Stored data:
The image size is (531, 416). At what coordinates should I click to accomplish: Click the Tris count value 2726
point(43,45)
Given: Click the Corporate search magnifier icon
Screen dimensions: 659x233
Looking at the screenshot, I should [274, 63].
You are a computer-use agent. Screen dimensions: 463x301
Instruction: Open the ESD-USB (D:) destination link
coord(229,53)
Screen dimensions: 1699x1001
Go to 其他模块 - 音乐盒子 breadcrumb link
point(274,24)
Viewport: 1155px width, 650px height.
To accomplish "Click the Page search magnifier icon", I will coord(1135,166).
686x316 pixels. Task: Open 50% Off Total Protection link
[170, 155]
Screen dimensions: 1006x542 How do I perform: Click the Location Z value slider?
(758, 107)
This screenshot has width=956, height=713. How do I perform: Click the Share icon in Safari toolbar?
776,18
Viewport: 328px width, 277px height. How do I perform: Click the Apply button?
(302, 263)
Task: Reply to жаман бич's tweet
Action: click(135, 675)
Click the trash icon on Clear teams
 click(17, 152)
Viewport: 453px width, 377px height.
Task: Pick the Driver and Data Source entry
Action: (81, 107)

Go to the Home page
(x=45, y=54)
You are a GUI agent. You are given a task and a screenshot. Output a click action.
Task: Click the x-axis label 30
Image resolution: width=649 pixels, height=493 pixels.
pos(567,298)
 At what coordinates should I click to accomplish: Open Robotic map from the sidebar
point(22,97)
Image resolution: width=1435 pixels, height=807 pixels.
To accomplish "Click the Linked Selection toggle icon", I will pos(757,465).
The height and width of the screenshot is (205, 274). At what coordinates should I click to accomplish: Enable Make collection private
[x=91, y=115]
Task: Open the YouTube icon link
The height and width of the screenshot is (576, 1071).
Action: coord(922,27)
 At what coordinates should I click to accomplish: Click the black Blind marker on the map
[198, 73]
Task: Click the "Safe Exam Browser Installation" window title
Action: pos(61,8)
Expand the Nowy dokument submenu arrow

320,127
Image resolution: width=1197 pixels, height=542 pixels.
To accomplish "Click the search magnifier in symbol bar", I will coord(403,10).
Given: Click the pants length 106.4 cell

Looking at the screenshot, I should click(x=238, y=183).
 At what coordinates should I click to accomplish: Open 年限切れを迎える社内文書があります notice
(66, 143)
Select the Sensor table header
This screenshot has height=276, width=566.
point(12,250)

What to do. Begin at the top of the records above and quote each line exactly, ending with the line that contains "Image resolution: width=1197".

Result.
The image size is (531, 416). At what coordinates should I click to accomplish: Click the Tris count value 2726
point(43,45)
Given: Click the Corporate search magnifier icon
Screen dimensions: 659x233
Looking at the screenshot, I should [274, 63].
You are a computer-use agent. Screen dimensions: 463x301
Instruction: Open the ESD-USB (D:) destination link
coord(229,53)
Screen dimensions: 1699x1001
Go to 其他模块 - 音乐盒子 breadcrumb link
point(274,24)
Viewport: 1155px width, 650px height.
To accomplish "Click the Page search magnifier icon", I will coord(1135,166).
686x316 pixels. Task: Open 50% Off Total Protection link
[170, 155]
Screen dimensions: 1006x542 How do I perform: Click the Location Z value slider?
(758, 107)
This screenshot has width=956, height=713. How do I perform: Click the Share icon in Safari toolbar?
776,18
Viewport: 328px width, 277px height. How do I perform: Click the Apply button?
(302, 263)
Task: Reply to жаман бич's tweet
Action: click(135, 675)
Click the trash icon on Clear teams
 click(17, 152)
Viewport: 453px width, 377px height.
Task: Pick the Driver and Data Source entry
Action: (81, 107)

Go to the Home page
(x=45, y=54)
You are a GUI agent. You are given a task and a screenshot. Output a click action.
Task: Click the x-axis label 30
Image resolution: width=649 pixels, height=493 pixels.
pos(567,298)
 At what coordinates should I click to accomplish: Open Robotic map from the sidebar
point(22,97)
Image resolution: width=1435 pixels, height=807 pixels.
To accomplish "Click the Linked Selection toggle icon", I will pos(757,465).
The height and width of the screenshot is (205, 274). At what coordinates should I click to accomplish: Enable Make collection private
[x=91, y=115]
Task: Open the YouTube icon link
The height and width of the screenshot is (576, 1071).
Action: coord(922,27)
 At what coordinates should I click to accomplish: Click the black Blind marker on the map
[198, 73]
Task: Click the "Safe Exam Browser Installation" window title
Action: pos(61,8)
Expand the Nowy dokument submenu arrow

320,127
Image resolution: width=1197 pixels, height=542 pixels.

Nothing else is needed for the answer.